Task description: Reproduce every line of the entries below verbatim, leaving out the pictures.
━━━━━━━━
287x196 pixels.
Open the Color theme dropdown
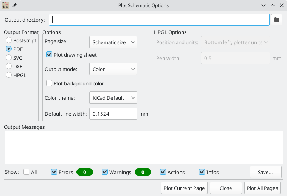click(113, 98)
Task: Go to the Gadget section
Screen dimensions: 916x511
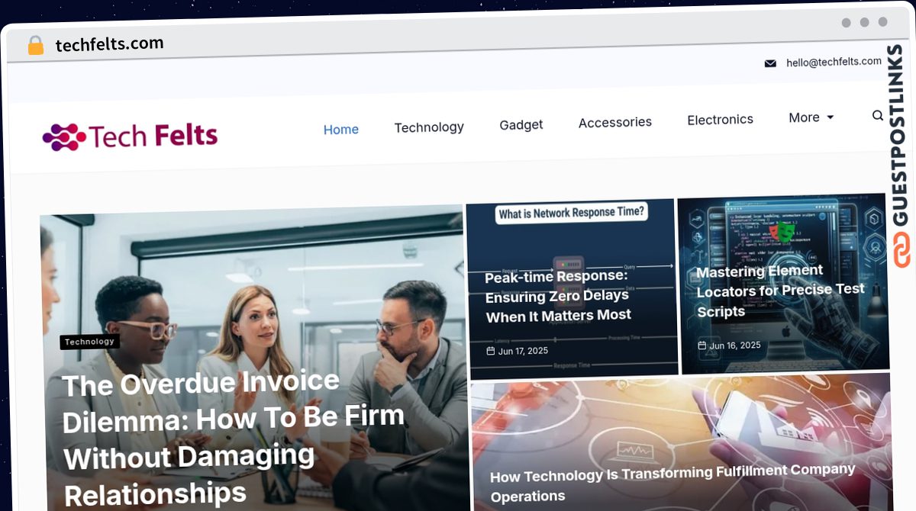Action: [x=521, y=124]
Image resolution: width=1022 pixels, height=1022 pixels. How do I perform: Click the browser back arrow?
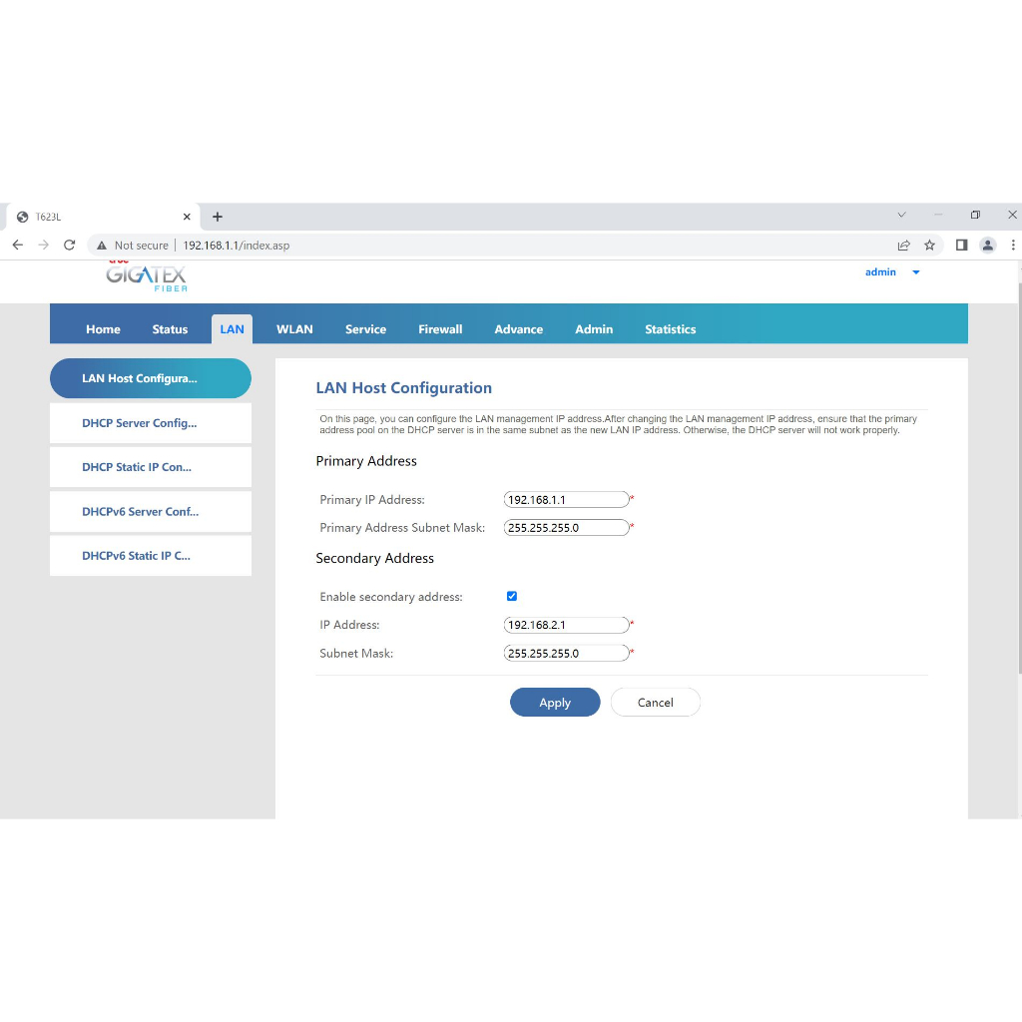(x=18, y=245)
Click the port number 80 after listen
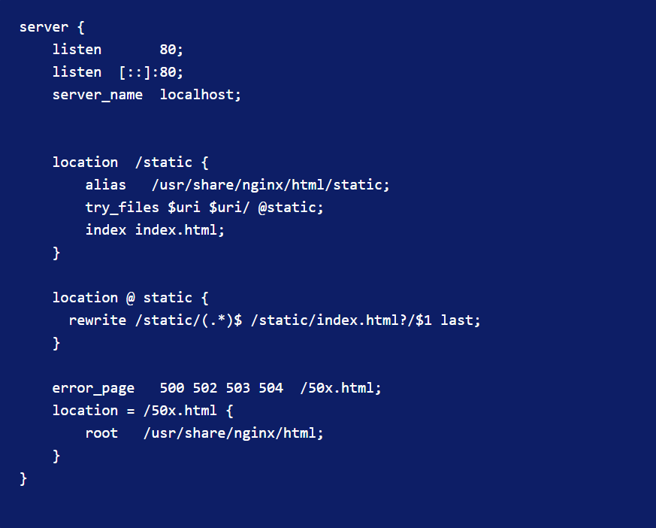The image size is (656, 528). [x=168, y=50]
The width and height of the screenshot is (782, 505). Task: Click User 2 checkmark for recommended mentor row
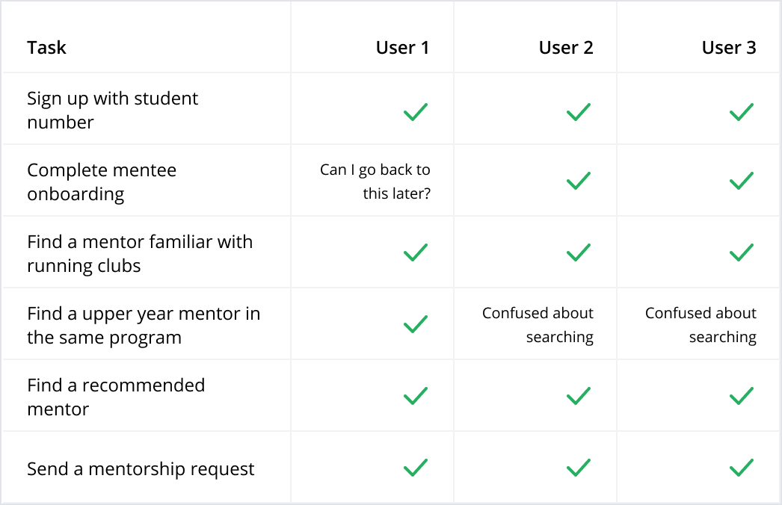coord(579,396)
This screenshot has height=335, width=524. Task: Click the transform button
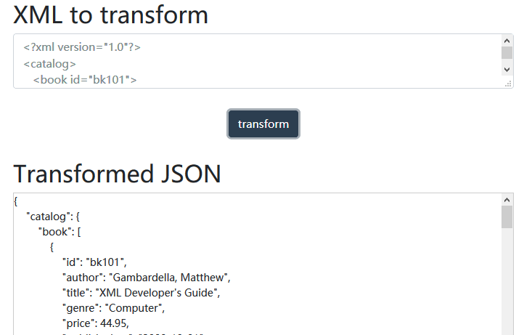[263, 124]
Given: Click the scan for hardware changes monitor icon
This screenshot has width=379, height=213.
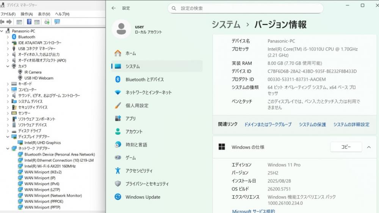Looking at the screenshot, I should click(57, 22).
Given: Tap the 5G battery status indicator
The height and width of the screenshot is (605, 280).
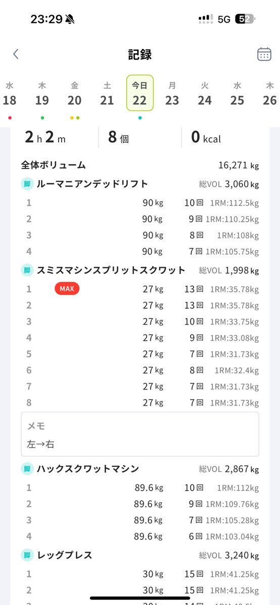Looking at the screenshot, I should [245, 19].
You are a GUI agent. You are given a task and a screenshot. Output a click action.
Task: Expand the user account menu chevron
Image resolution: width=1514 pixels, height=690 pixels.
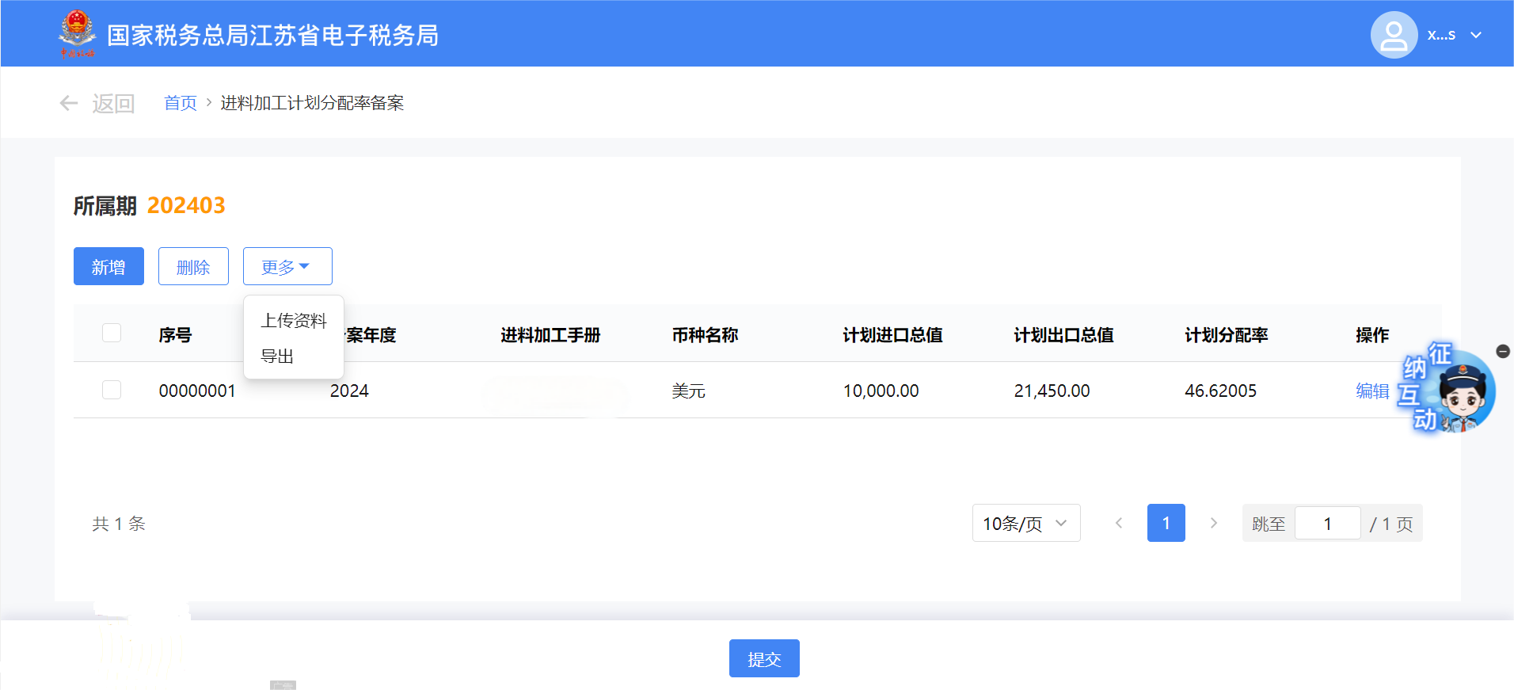1476,35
━━━━━━━━
Solution:
287x196 pixels.
Open the Color theme dropdown
click(113, 98)
Task: Go to the Gadget section
Screen dimensions: 916x511
Action: [x=521, y=124]
Image resolution: width=1022 pixels, height=1022 pixels. How do I perform: Click the browser back arrow?
(x=18, y=245)
Click the port number 80 after listen
The image size is (656, 528). [x=168, y=50]
The width and height of the screenshot is (782, 505). Task: Click User 2 checkmark for recommended mentor row
coord(579,396)
This screenshot has height=335, width=524. Task: Click the transform button
[263, 124]
Given: Click the scan for hardware changes monitor icon
This screenshot has width=379, height=213.
Looking at the screenshot, I should click(57, 22).
Given: Tap the 5G battery status indicator
The height and width of the screenshot is (605, 280).
Looking at the screenshot, I should [245, 19].
You are a GUI agent. You are given a task and a screenshot. Output a click action.
Task: Expand the user account menu chevron
Image resolution: width=1514 pixels, height=690 pixels.
1476,35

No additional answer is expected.